Application of PRP therapy in sports and treatment of the locomotor system -
Application of PRP therapy in sports and treatment of the locomotor system

According to some reports, Tiger Woods, a golfer, received four injections of platelet-rich plasma (PRP) into his knee in 2009 to stimulate flap healing after surgery of the anterior cruciate ligament (ACL). Although this news eclipsed other sensational events of his life, it nevertheless contributed to a slight surge of interest in PRP.

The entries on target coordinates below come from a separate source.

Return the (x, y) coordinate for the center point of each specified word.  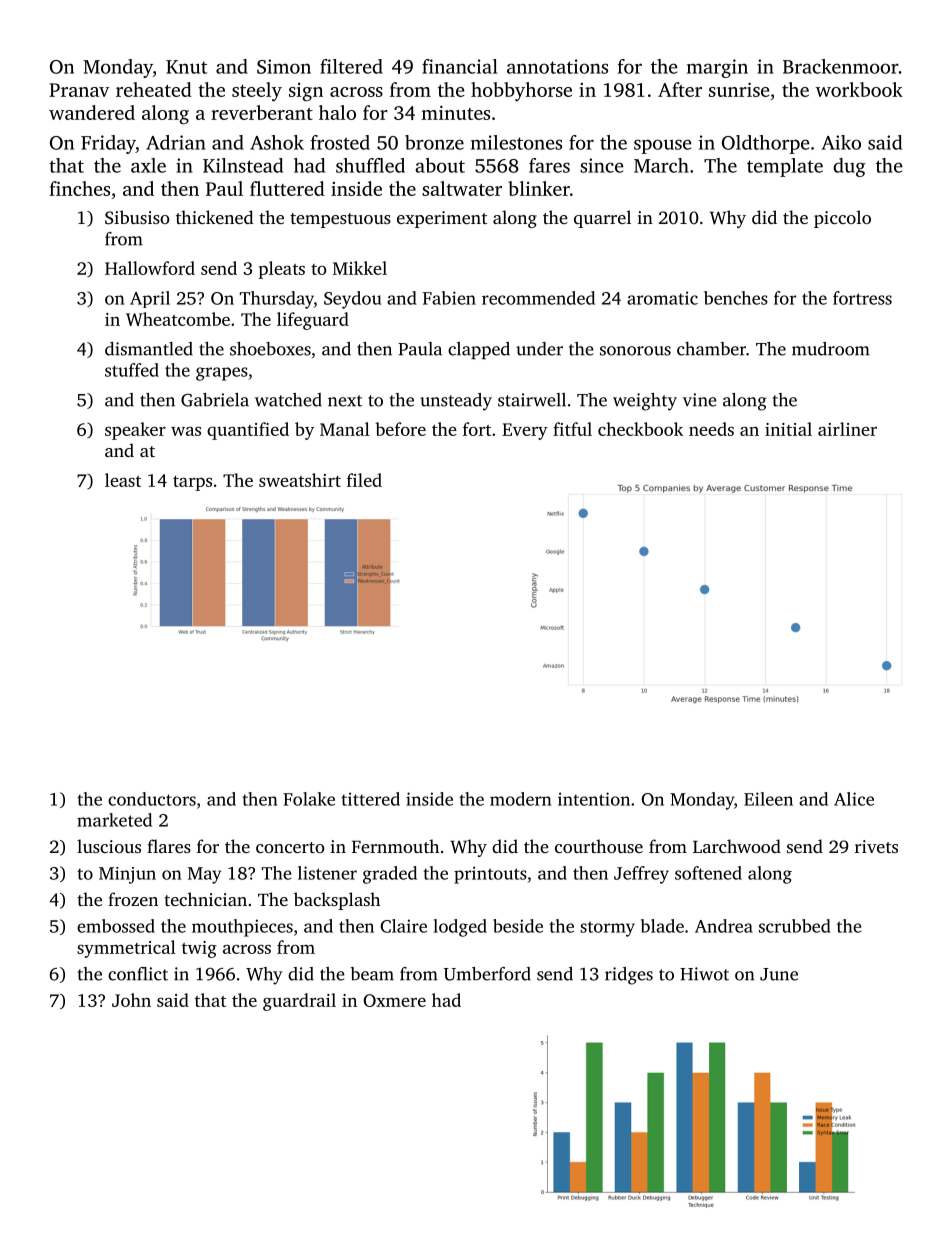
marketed (114, 820)
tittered (370, 799)
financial (460, 66)
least (123, 480)
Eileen (768, 799)
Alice (854, 799)
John (131, 1000)
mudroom (831, 349)
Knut (186, 67)
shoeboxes (270, 349)
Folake (309, 799)
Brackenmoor (840, 66)
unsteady (456, 402)
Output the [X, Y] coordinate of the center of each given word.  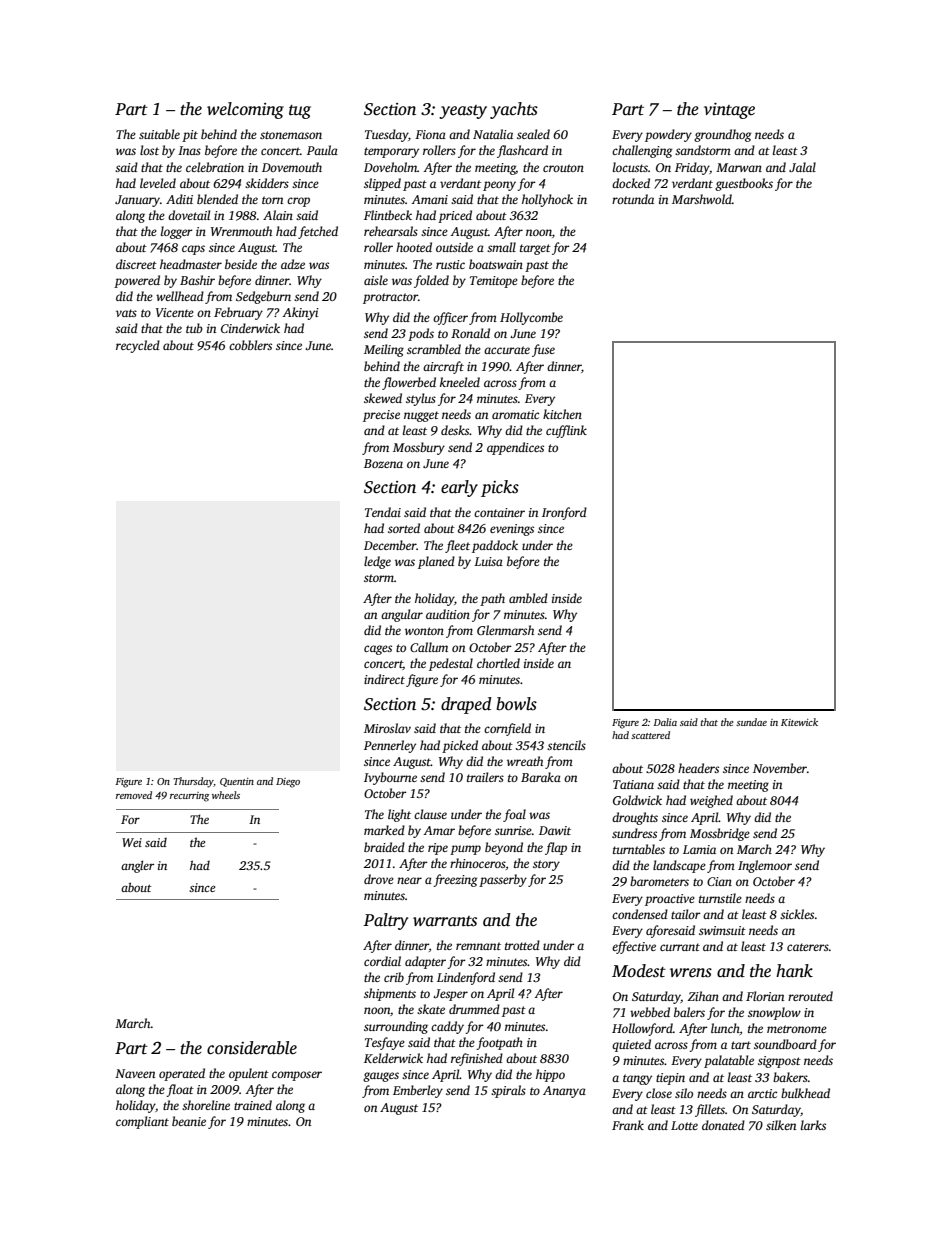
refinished [477, 1059]
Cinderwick [250, 328]
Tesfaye [385, 1043]
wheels [226, 795]
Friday [692, 168]
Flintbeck [388, 215]
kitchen [562, 414]
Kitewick [799, 722]
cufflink [566, 431]
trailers [485, 777]
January [137, 201]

In fact, interest in PRP therapy for sports injuries and the healing of the musculoskeletal system has increased over the past few decades. Since the beginning of the decade, clinics in various parts of Europe, particularly in Spain, have been applied PRP therapy for injured footballers. This information also reached the football players of the English Premier League and it was reported that players from the best football clubs flew to Spain for PRP therapy in case of injuries.

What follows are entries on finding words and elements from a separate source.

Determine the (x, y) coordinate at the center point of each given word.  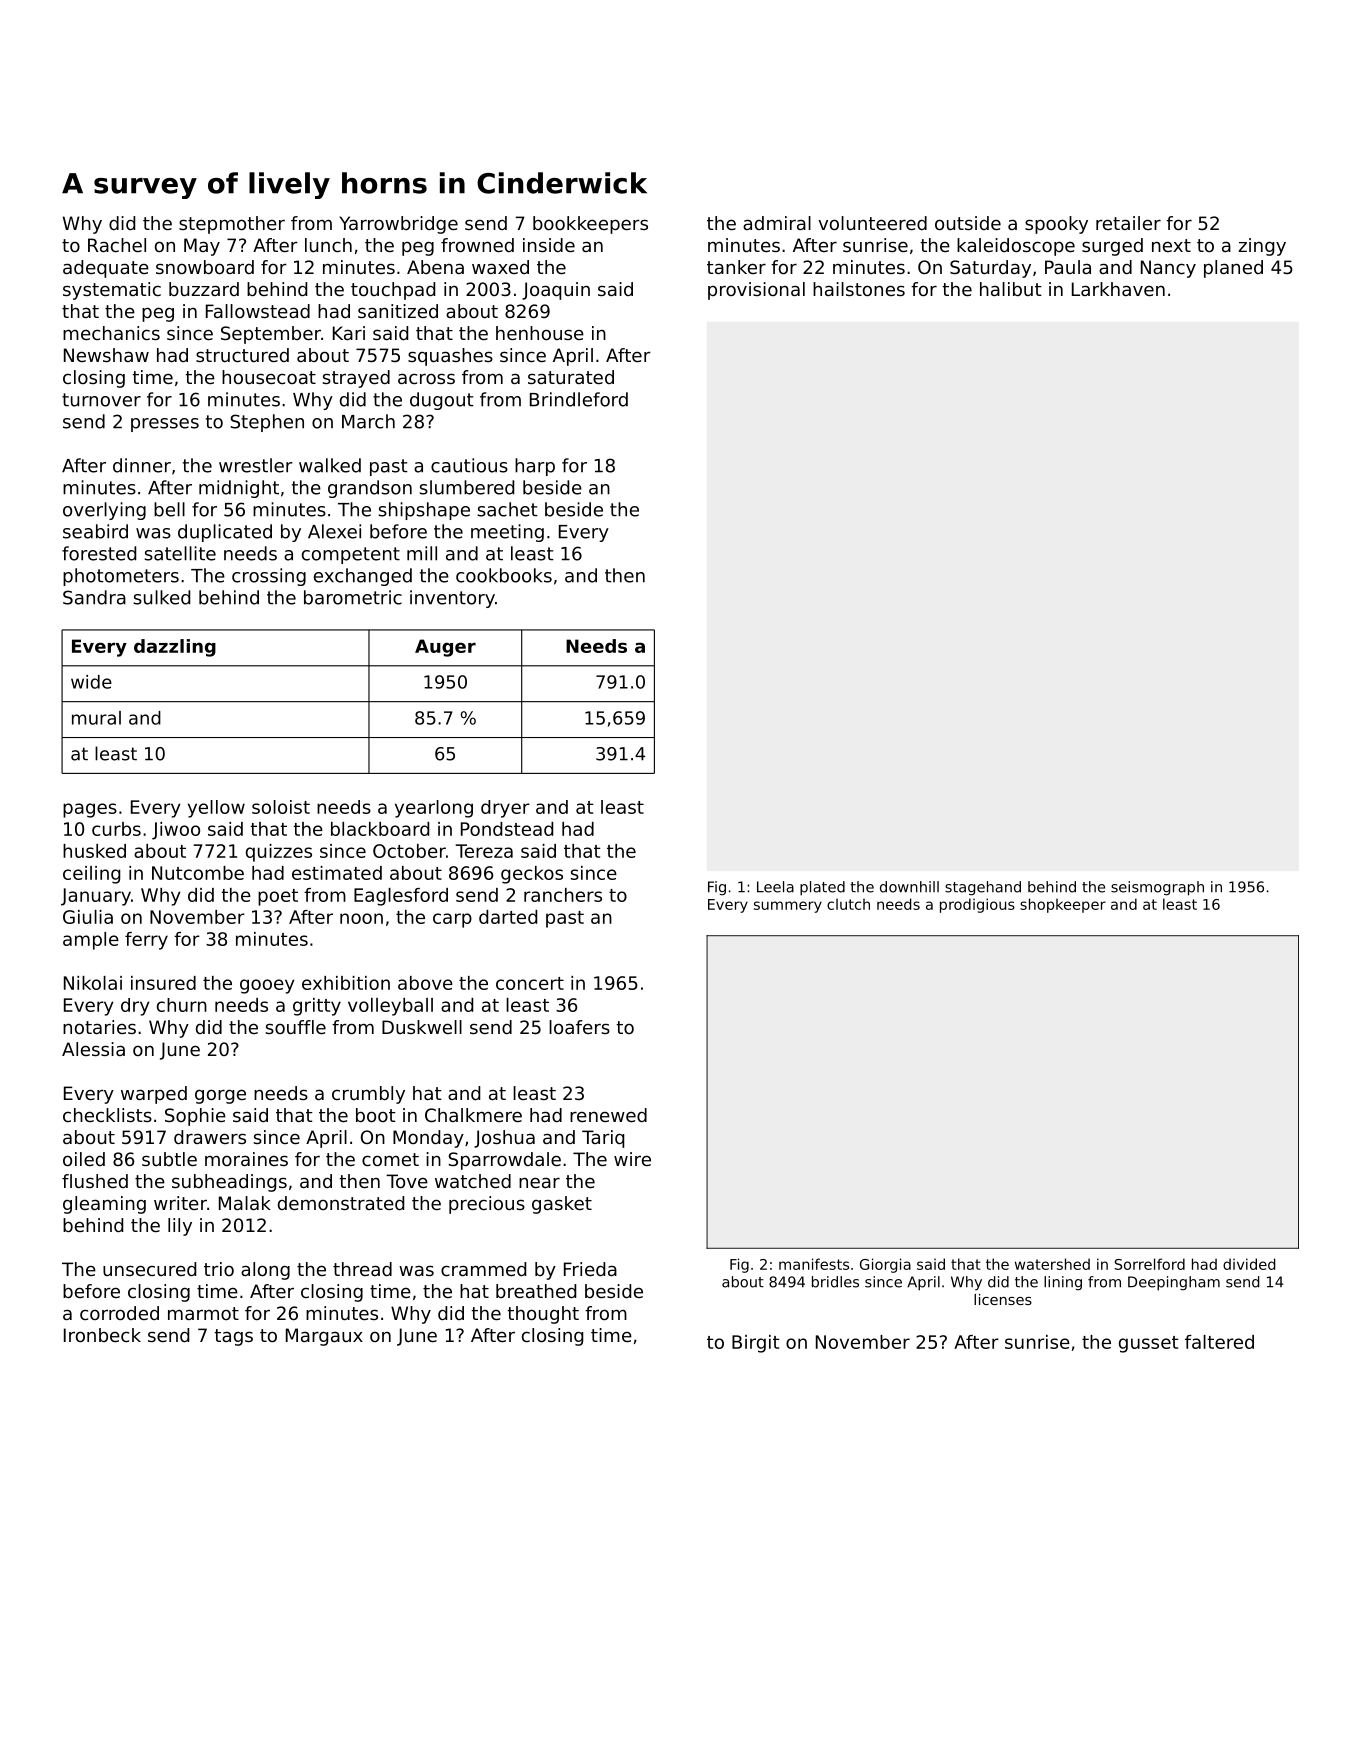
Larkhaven (1118, 289)
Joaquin (556, 291)
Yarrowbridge (399, 225)
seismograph (1157, 888)
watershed (1052, 1264)
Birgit (756, 1344)
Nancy (1168, 269)
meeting (507, 533)
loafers (579, 1027)
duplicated (225, 533)
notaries (99, 1027)
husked (94, 851)
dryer (505, 809)
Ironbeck (102, 1335)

The idea of application of blood platelets for healing is not new. Reports from the 1970er years on the interaction of platelets and tissues can be found in medical literature. Autologous PRP was first popularized in the 1990er years by dental surgeons in the field of oral and maxillofacial surgery. Current applications include stimulation of healing in bone grafts, periimplant defects, skin flap healing and soft tissue healing.
PRP should not be confused with stem cells.

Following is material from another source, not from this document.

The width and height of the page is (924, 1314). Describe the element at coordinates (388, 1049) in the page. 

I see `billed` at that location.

Quite often, patients or even doctors confuse PRP therapy with stem cell therapy because of the autologous nature of the preparation. Unlike stem cells, platelets only live for 7 to 10 days and do not have the ability of independent reproduction because they do not have nuclei. The lack of the reproductive ability reduces the risk of carcinogenesis that is present in stem cell therapy. While stem cell therapies are still considered as experimental one, PRP therapy has achieved maximum widespread acceptance and application.

Clinical application in sports and treatment of the musculoskeletal system.

The vast majority of sports and movement injuries involve soft tissue and are not severe enough to require surgery. Such injuries can cure on their own over time. For example, normal muscle strain can go through the stages of hemostasis, inflammation, regeneration (replacement by own tissue) and recovery (scar tissue). The treatment of such injuries usually includes the treatment of inflammation and pain in combination with physiotherapy to treat related problems such as cramps, muscle imbalance or joint stiffness, which can lead to trauma in the patient. It is important that the damaged tissue heals on its own, as determined by the natural healing rate in the body.

PRP with the potential for accelerated healing is proven to be an attractive choice for professional or amateur athletes who want to minimize the healing time of both acute injuries and traumatic overexertion. With the increase in the number of adults and elderly who exercise fitness for life, degenerative injuries and traumatic overexertion are becoming more common. PRP therapy is also a possible solution in the event of such injuries.

 Current applications of PRP in sports medicine include:

• severe tear of muscle fibers, such as tears of the intramuscular septum in the back of the lower leg or muscle fiber on the back of the thigh
• chronic tendinosis or tendinopathy with or without rupture, e.g., epicondylitis, patellar tendinopathy, Achilles’ tendinosis, plantar fasciitis, tendinitis of the upper arm muscles
• cartilage degeneration and osteoarthritis of the knee, ankle and other joints in early stages
• ligament ruptures, such as the medial collateral ligament (MCL) of the knee, ligament sprain of the ankle joint
• postoperative augmentation of soft tissue occlusion, e.g., after surgical recovery of tendons: Achilles’ tendon or shoulder joint capsule, restoration of meniscus or cartilage surgery in degenerative joint diseases.

Side effects and risks

The most easily predictable complaint after the injection is certainly the temporary increasing painfulness in the affected area, which can last for several weeks. This typically occurs with tendon injections, and according to the author's experience, this can usually be reduced by resting and putting ice on the affected area within the first 24 to 48 hours after injection. Quite common symptoms are mild muscle cramps and stiffness above the injection site. A possible long-term side effect is an increased development of fibrous tissue at the site of injury. Infection also presents a potential risk. Blood collection and retention, as well as the influence of surrounding factors can cause infection and provide a breeding ground for the growth of pathogenic microorganisms.

Is this doping?

PRP, which is administered in the form of an intramuscular injection, was added to the World Anti-Doping Agency (WADA)'s list of banned substances and methods in 2010. The reason for this ban is that certain growth factors contained in PRP, such as IGF and VEGF, are considered stimulants. However, there is no evidence that autologous PRP can stimulate an athlete's activity beyond its therapeutic effect, and WADA has lifted this ban since 2011 and allowed athletes involved in the competitions to administer PRP injections.